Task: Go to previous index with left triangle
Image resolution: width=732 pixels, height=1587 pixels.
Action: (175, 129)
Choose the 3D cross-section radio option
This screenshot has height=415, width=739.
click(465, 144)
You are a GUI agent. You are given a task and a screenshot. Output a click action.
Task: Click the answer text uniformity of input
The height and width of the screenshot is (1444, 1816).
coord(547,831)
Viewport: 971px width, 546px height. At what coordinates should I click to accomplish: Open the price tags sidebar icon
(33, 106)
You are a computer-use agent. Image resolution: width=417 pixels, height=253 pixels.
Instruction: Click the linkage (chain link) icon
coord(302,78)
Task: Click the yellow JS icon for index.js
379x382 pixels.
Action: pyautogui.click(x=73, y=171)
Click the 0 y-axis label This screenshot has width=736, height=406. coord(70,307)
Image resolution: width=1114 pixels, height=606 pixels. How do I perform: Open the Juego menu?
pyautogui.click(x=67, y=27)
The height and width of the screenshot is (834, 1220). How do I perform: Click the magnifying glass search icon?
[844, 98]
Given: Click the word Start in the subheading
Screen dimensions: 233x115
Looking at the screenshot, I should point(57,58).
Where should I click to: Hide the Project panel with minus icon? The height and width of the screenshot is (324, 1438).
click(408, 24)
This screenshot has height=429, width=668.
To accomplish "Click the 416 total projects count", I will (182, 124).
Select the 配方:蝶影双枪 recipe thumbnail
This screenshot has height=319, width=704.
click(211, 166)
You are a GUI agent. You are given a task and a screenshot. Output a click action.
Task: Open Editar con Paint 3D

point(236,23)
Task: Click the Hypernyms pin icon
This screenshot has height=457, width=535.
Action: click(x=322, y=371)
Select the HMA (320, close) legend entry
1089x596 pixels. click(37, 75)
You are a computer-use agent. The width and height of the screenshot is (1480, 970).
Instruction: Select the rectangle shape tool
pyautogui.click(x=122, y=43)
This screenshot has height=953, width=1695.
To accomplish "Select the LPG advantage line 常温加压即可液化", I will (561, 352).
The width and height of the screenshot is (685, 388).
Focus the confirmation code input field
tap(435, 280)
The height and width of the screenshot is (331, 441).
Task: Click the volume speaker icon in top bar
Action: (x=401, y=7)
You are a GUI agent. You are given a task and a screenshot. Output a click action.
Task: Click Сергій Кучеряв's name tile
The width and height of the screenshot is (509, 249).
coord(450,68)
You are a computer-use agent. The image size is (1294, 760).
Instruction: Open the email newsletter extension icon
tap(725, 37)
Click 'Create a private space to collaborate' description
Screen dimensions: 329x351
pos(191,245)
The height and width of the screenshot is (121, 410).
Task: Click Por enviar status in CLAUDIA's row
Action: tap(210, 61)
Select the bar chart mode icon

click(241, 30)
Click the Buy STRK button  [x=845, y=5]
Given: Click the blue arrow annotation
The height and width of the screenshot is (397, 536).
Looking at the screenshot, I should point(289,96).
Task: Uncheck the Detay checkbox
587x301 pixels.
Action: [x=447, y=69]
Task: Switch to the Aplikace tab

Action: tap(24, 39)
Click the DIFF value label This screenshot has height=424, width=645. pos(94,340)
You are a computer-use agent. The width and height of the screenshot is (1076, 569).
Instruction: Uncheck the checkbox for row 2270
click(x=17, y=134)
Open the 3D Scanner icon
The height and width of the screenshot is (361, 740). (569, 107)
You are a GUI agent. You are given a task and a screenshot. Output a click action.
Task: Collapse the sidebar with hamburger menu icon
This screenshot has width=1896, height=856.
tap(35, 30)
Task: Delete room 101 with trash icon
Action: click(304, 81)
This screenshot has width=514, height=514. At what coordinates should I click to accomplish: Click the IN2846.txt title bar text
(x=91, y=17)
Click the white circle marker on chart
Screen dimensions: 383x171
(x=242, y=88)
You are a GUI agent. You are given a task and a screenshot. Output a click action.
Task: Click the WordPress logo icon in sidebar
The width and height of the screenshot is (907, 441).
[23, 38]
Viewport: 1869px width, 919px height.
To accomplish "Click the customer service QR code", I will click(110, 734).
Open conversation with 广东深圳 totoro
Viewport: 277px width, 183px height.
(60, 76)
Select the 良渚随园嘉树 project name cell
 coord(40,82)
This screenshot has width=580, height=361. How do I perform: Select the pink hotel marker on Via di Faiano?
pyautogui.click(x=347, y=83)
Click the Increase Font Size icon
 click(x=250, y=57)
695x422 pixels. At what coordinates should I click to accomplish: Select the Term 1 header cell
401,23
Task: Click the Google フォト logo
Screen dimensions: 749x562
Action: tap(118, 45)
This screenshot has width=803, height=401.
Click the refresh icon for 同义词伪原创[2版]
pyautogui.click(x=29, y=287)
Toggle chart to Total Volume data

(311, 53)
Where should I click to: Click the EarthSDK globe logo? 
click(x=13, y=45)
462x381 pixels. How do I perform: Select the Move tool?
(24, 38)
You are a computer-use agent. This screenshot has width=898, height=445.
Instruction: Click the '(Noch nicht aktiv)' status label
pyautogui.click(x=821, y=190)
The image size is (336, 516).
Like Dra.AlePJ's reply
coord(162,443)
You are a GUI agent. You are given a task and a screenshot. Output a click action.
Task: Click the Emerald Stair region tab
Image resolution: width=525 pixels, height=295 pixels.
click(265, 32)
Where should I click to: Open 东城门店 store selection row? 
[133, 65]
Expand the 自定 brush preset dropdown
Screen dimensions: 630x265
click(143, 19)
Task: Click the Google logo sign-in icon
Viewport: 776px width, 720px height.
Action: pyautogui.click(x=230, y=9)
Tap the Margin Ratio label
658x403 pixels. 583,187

# # # # # # #

INSTRUCTIONS FOR THE TASK: From the start of the data to the line that holds "This screenshot has height=953, width=1695.", retype each line exactly, with both ends included.

TASK RESPONSE:
Task: Go to previous index with left triangle
Image resolution: width=732 pixels, height=1587 pixels.
Action: (175, 129)
Choose the 3D cross-section radio option
This screenshot has height=415, width=739.
click(465, 144)
You are a GUI agent. You are given a task and a screenshot. Output a click action.
Task: Click the answer text uniformity of input
The height and width of the screenshot is (1444, 1816).
coord(547,831)
Viewport: 971px width, 546px height. At what coordinates should I click to accomplish: Open the price tags sidebar icon
(33, 106)
You are a computer-use agent. Image resolution: width=417 pixels, height=253 pixels.
Instruction: Click the linkage (chain link) icon
coord(302,78)
Task: Click the yellow JS icon for index.js
379x382 pixels.
Action: pyautogui.click(x=73, y=171)
Click the 0 y-axis label This screenshot has width=736, height=406. coord(70,307)
Image resolution: width=1114 pixels, height=606 pixels. How do I perform: Open the Juego menu?
pyautogui.click(x=67, y=27)
The height and width of the screenshot is (834, 1220). How do I perform: Click the magnifying glass search icon?
[844, 98]
Given: Click the word Start in the subheading
Screen dimensions: 233x115
Looking at the screenshot, I should point(57,58).
Where should I click to: Hide the Project panel with minus icon? The height and width of the screenshot is (324, 1438).
click(408, 24)
This screenshot has height=429, width=668.
To accomplish "Click the 416 total projects count", I will (182, 124).
Select the 配方:蝶影双枪 recipe thumbnail
This screenshot has height=319, width=704.
click(211, 166)
You are a GUI agent. You are given a task and a screenshot. Output a click action.
Task: Open Editar con Paint 3D

point(236,23)
Task: Click the Hypernyms pin icon
This screenshot has height=457, width=535.
Action: click(x=322, y=371)
Select the HMA (320, close) legend entry
1089x596 pixels. click(37, 75)
You are a computer-use agent. The width and height of the screenshot is (1480, 970).
Instruction: Select the rectangle shape tool
pyautogui.click(x=122, y=43)
This screenshot has height=953, width=1695.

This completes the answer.